Methods. The study involved 62 RT patients, admitted for TE, and 54 healthy volunteers. Multiplying the number of tonsillitis episodes per year by the morbidity period in years, the index of tonsillitis (IT) was calculated. On oropharyngeal examination the presence or absence of three sclerotic signs was evaluated: tonsillar sclerosis, obstruction of tonsillar crypts and scar tissue on the tonsils.

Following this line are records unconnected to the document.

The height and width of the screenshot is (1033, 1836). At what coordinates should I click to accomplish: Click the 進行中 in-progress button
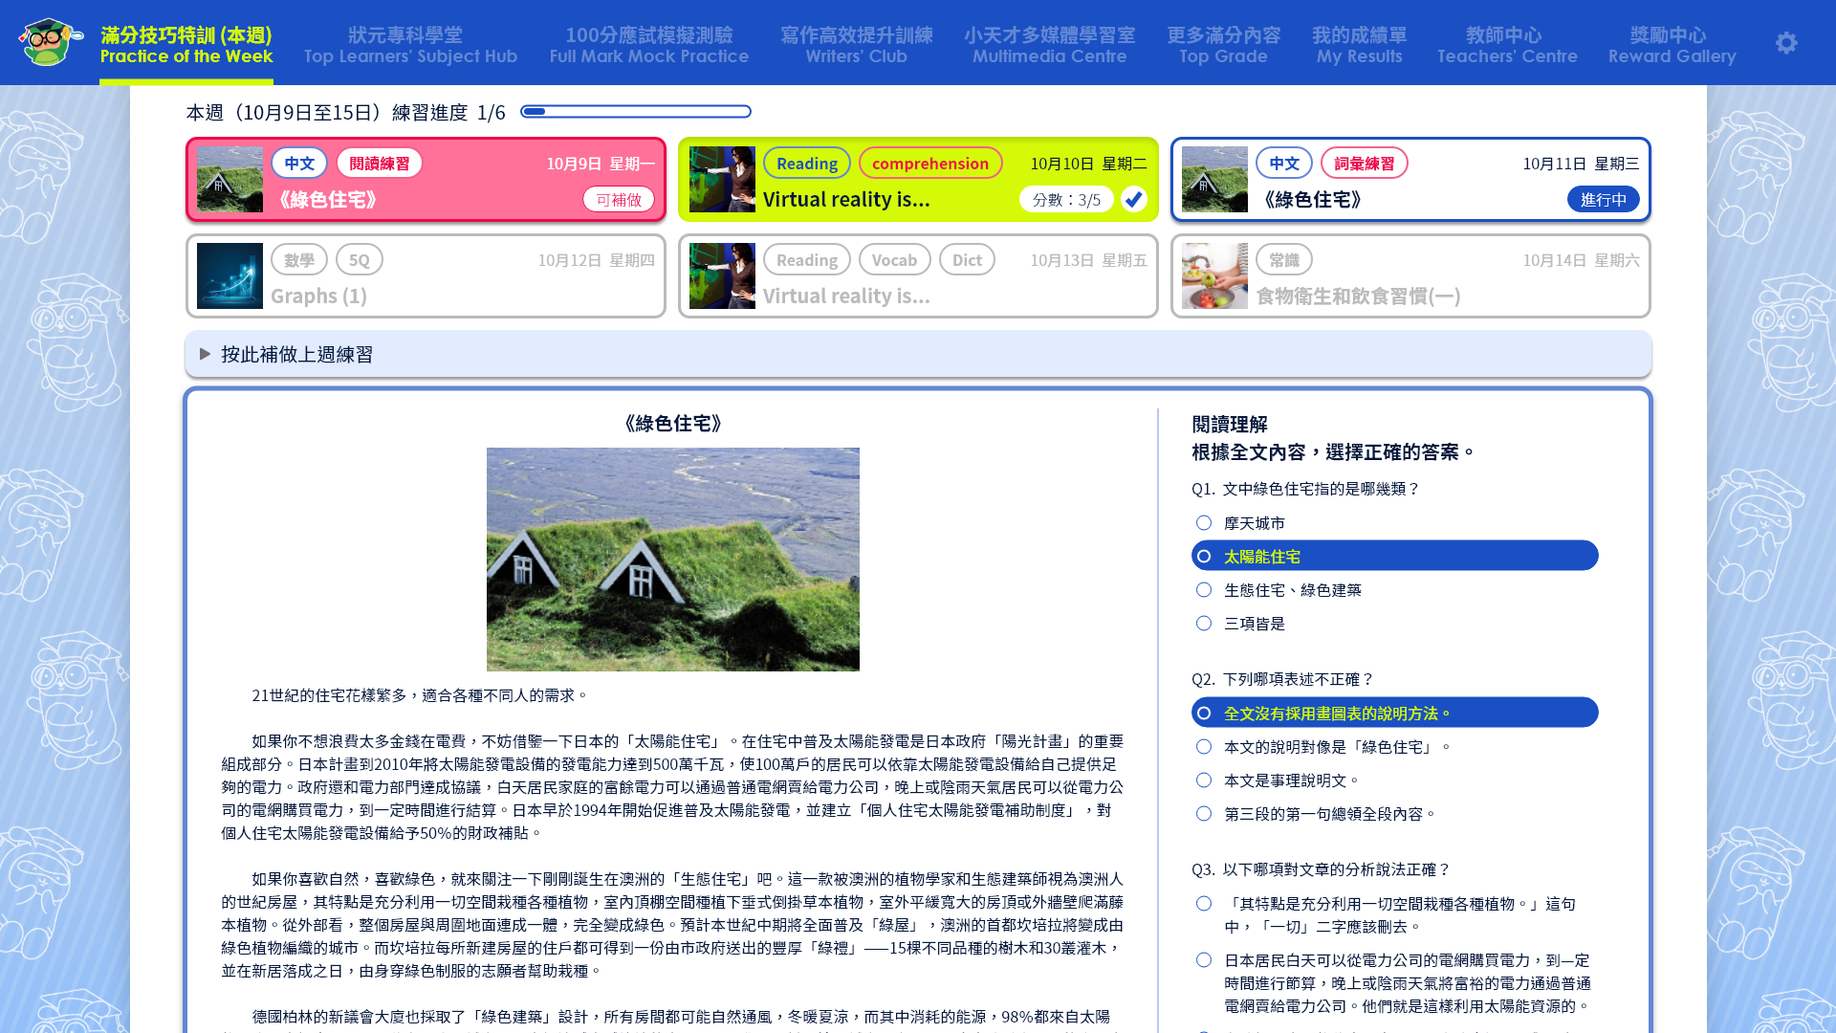1603,200
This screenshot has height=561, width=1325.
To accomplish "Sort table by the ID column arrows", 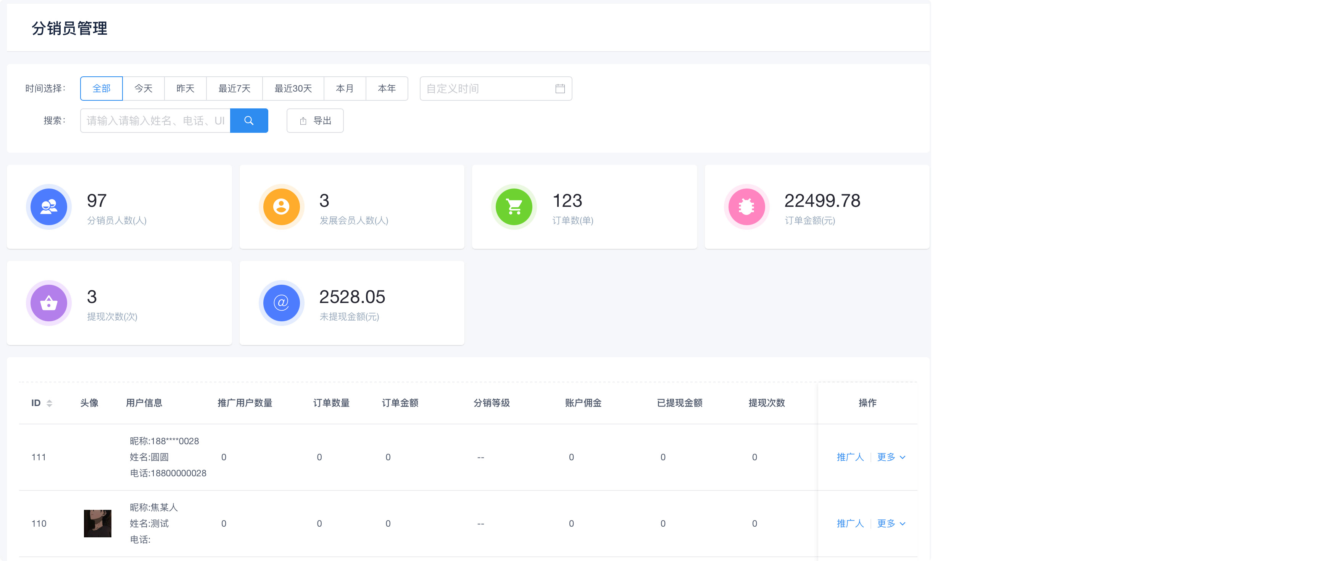I will (x=49, y=403).
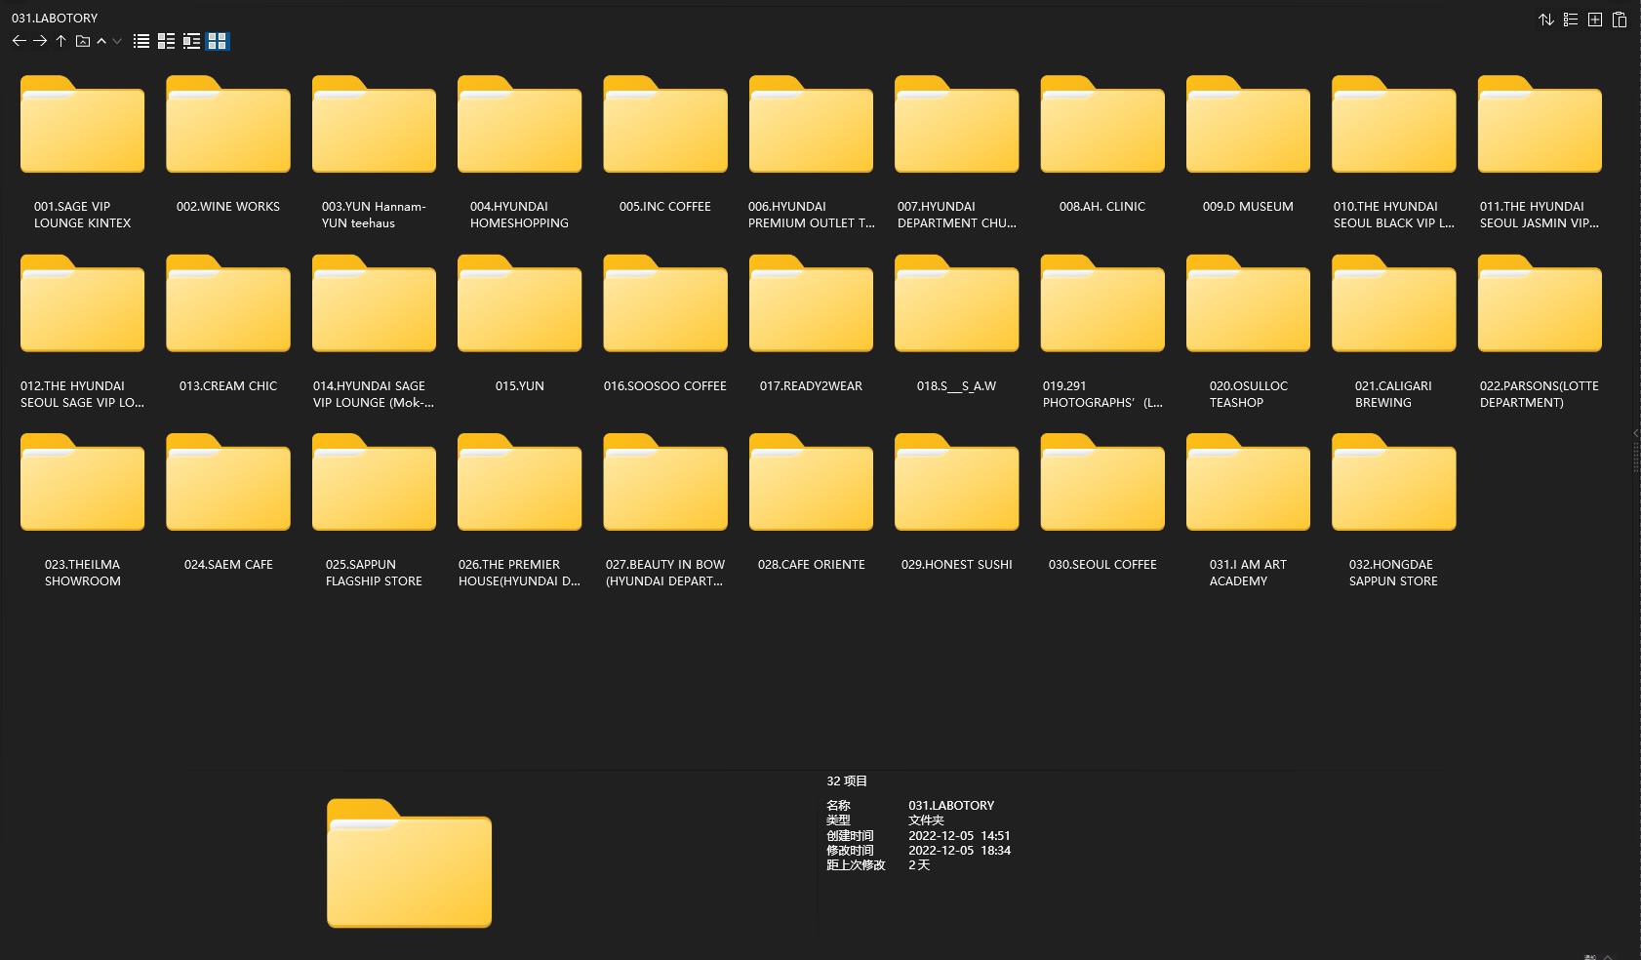Open the sort order arrows icon
1641x960 pixels.
pos(1545,20)
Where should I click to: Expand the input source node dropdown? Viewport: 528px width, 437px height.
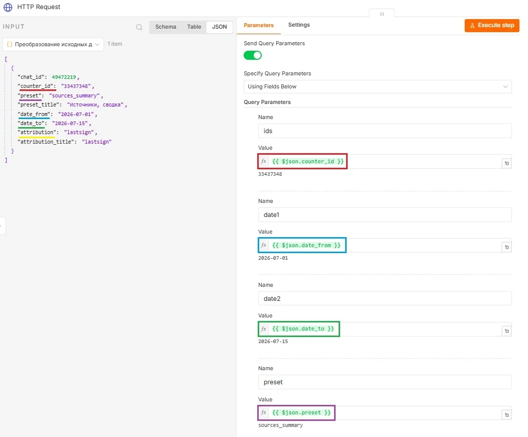point(53,44)
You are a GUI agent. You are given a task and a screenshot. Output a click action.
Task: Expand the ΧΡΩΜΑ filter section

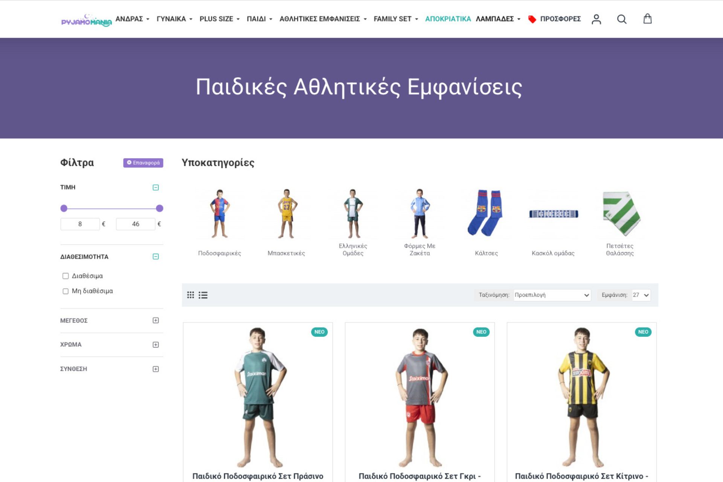coord(156,345)
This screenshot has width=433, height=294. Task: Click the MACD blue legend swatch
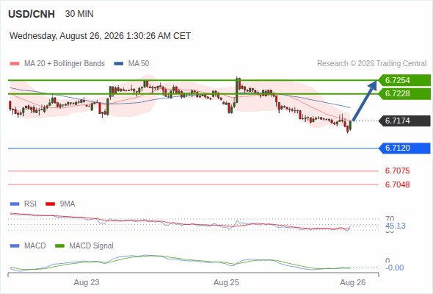coord(15,245)
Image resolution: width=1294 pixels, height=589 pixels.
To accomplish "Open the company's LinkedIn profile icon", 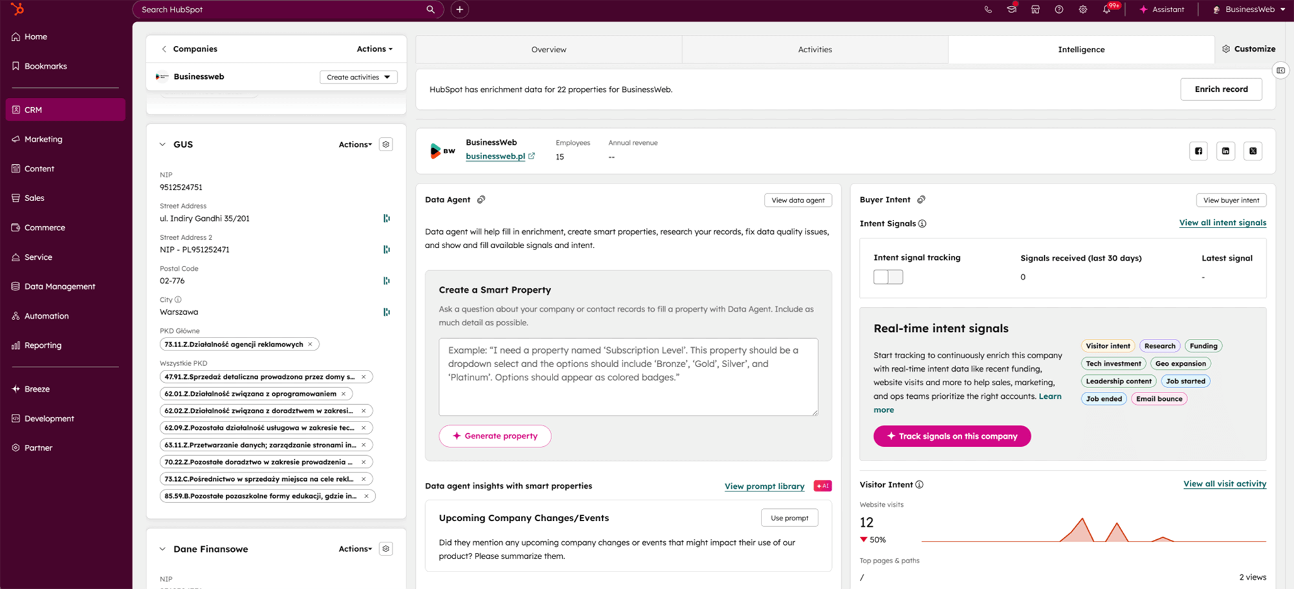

Results. Besides the frequency of tonsillitis episodes per year, ENT surgeons paid great attention to the presence of systemic effects of RT, particularly comorbid diseases, when selecting candidates for tonsillectomy among adults. Less important were decreased life quality due to missed workdays, and increased number of health care visits. Among macroscopic oropharyngeal signs, the occurrence of severe cryptic debris and tonsillar sclerosis were considered the most valuable signs, followed closely by enlarged cervical lymph nodes. The two other signs of sclerotic process, presence of the scar tissue on the tonsils and obstruction of tonsillar crypts, were considered less important. Diagnostic laboratory tests are mostly performed in order to establish the occurrence of S. pyogenes in the throat flora, using culture analysis or determination of the antistreptolysin O (ASO) titre. The study revealed that the most common sclerotic signs in RT patients are tonsillar sclerosis and obstruction of tonsillar crypts. Their presence on oropharyngeal examination was in correlation with higher IT values (r = 0.325, p = 0.010). The constructed receiver-operating characteristic (ROC) curve showed that an IT score of 36 is an optimal cut-off point for prediction of sclerotic tonsils.

Conclusion. Assuming that the sclerotic process in the tonsils leads to their impaired defensive function, the IT scores ≥36 and sclerotic signs on oropharyngeal examination can both serve as indicators of TE in adults with RT.